FAQs

HIV stands for Human Immunodeficiency Virus. AIDS stands for (Acquired Immune Deficiency Syndrome) which is the final stage of an HIV infection. After entering our bodies, HIV fights the immune system eventually infecting more cells making us ill. But HIV does not always result in symptoms we recognize as being sick. Over time, HIV makes more of itself which weakens our immune system. If untreated, HIV allows other infections to take hold like cancer. AIDS is the stage where our immune system can no longer defend the body against the infections like it once did. Our bodies become weak and overwhelmed making it hard to fight infections. The only way to know if you have been exposed to HIV is to get tested regularly. For additional information give us a call at 814-315-3375 or send an email to admin@echiv.org.
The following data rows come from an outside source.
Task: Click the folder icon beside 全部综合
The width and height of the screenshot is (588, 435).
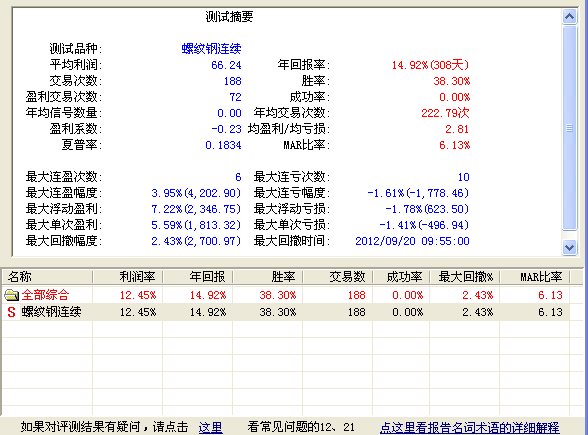Action: pyautogui.click(x=11, y=295)
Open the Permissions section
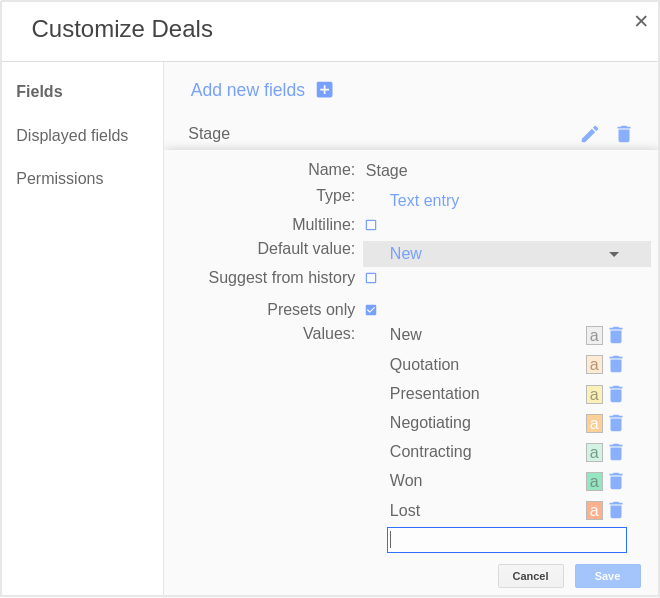The width and height of the screenshot is (660, 598). [x=60, y=178]
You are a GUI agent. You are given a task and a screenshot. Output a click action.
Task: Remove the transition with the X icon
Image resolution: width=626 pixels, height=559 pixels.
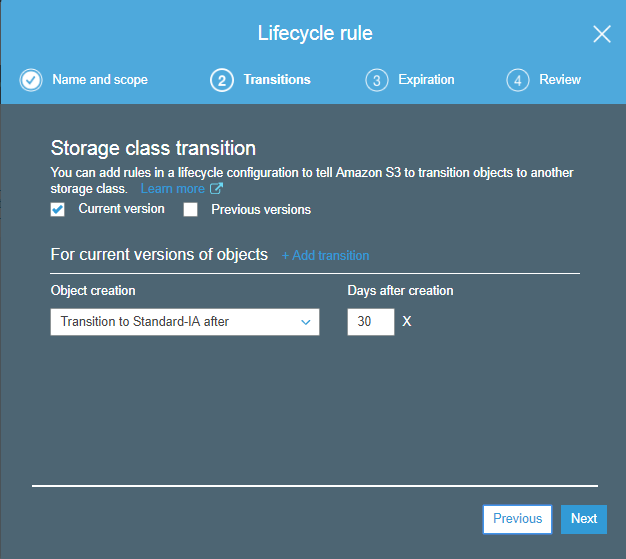point(407,322)
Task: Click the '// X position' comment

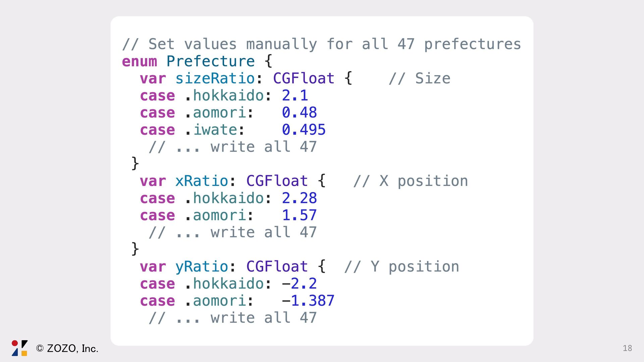Action: [411, 181]
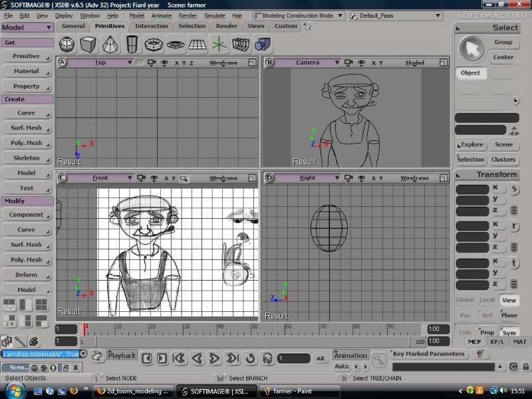Click the red timeline frame marker
Viewport: 532px width, 399px height.
84,329
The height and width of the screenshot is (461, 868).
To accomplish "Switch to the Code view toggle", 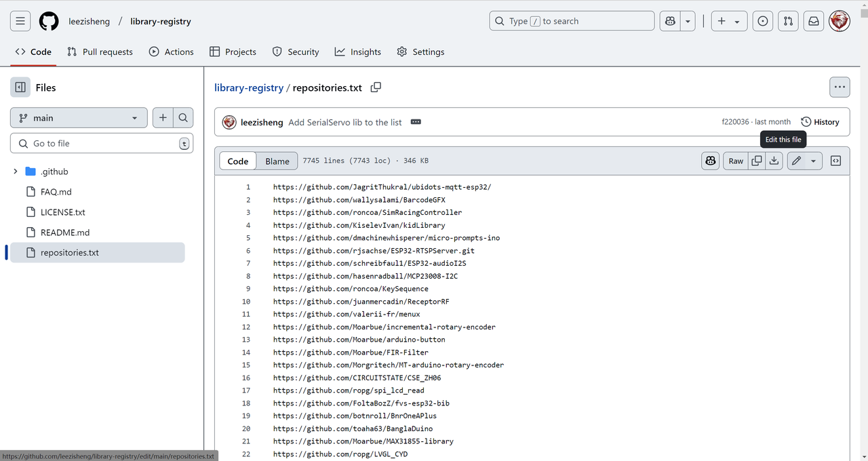I will (238, 161).
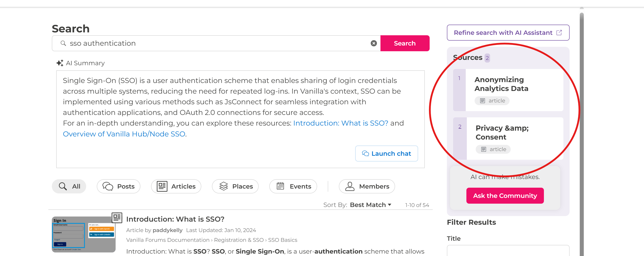Click the Title filter input field

508,250
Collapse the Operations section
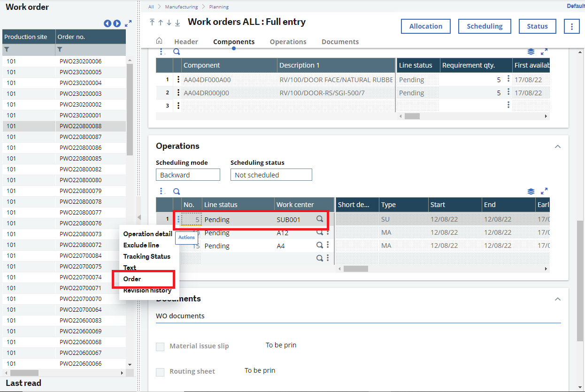Screen dimensions: 585x392 (x=558, y=146)
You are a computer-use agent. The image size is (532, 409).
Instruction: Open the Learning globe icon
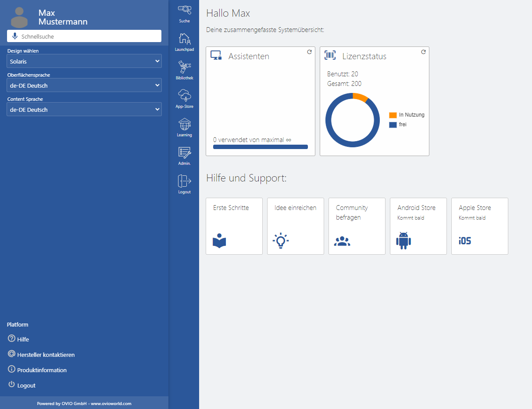pos(184,124)
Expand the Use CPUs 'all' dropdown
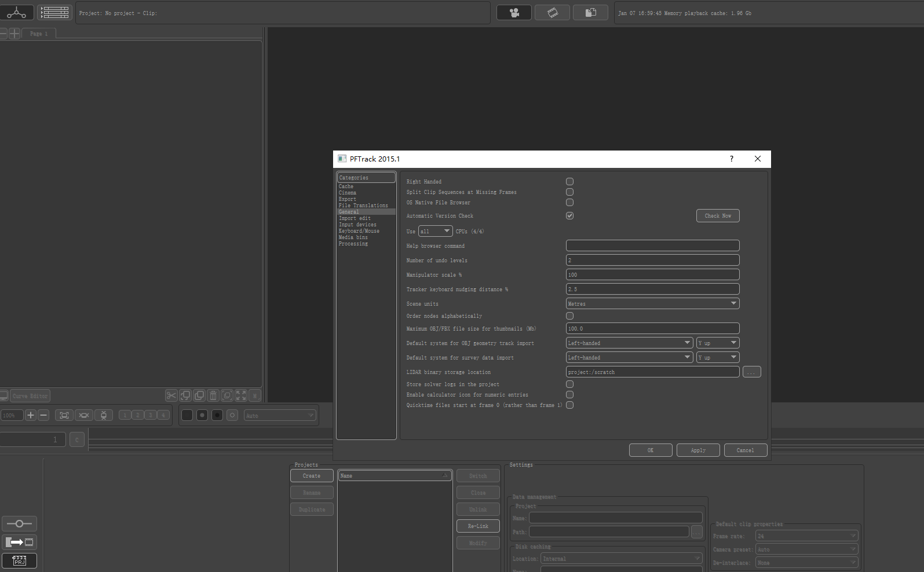This screenshot has width=924, height=572. (435, 232)

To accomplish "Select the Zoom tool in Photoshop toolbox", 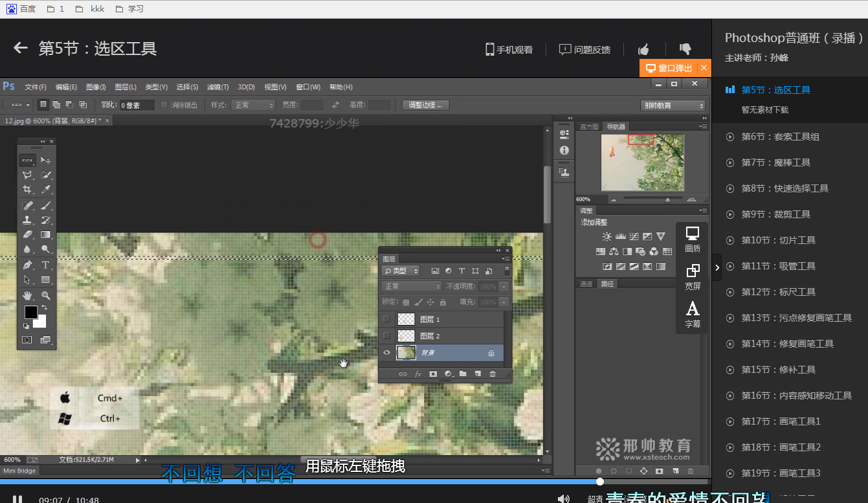I will point(46,296).

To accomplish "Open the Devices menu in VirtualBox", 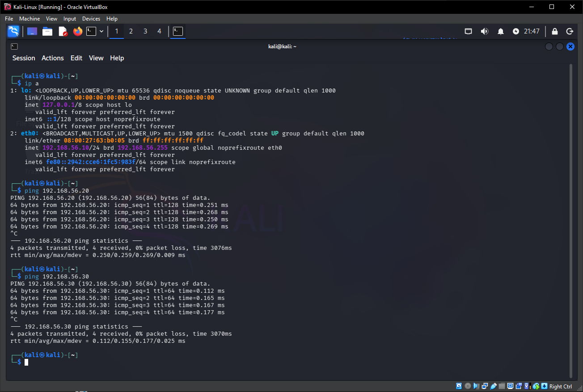I will point(91,19).
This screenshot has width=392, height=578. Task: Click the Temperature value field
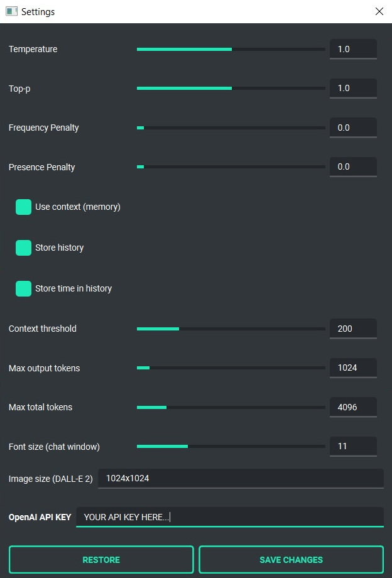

Viruses in general cannot be seen by the naked eye. This means that HIV is not something you can recognize by looking at someone. HIV specifically does not transmit from person to person by air. HIV does exist in certain fluids of a person’s body, such as: blood, semen, anal and vaginal fluids, and breast milk. Below are two of the main ways HIV can spread:

Having Sex: There are different activities we experience during sex and some of them have higher exposure than others to HIV. Many times we are unaware of tiny tears or openings in our bodies where HIV can enter the bloodstream. [Example areas include: anus, rectum, penis, mouth, or vagina] HIV can also enter the body through an open sore like those experiences with herpes or syphilis. The risk of HIV exposure comes from the sexual activity and how much virus is in the body of your partner(s). Condoms, PrEP, and emergency PEP can reduce the risk of HIV infection. It's important to know that persons living with HIV that stay in treatment [taking their prescribed medicine(s)] can obtain an undetectable viral load and do not transmit HIV through sex.

Injecting Drugs: Sharing a syringe/needle, drug solution, or other infection equipment can expose your to HIV. When injecting drugs, always use a new syringe and never share injection equipment. This will help prevent the spread of HIV and other viruses like Hepatitis B and C. HIV Does NOT Spread By... human fluids and waste such as saliva/spit, sweat, tears, urine, or feces/poop. HIV also does NOT spread by hugging, coughing, shaking hands, sharing a toilet, drinking from a water fountain, or general kissing. Be aware of the health of the people in your lives and ask them if they have any conditions to be aware of, like mouth sores as these should be treated as soon as possible.

For additional information give us a call at 814-315-3375 or send an email to admin@echiv.org.

One absolute way to know your HIV status is to get tested. Because HIV affects our immune system, we may feel fine and not know we have acquired HIV. Getting tested regularly gives us peace of mind and assures we make our own health a priority. For additional information give us a call at 814-315-3375 or send an email to admin@echiv.org.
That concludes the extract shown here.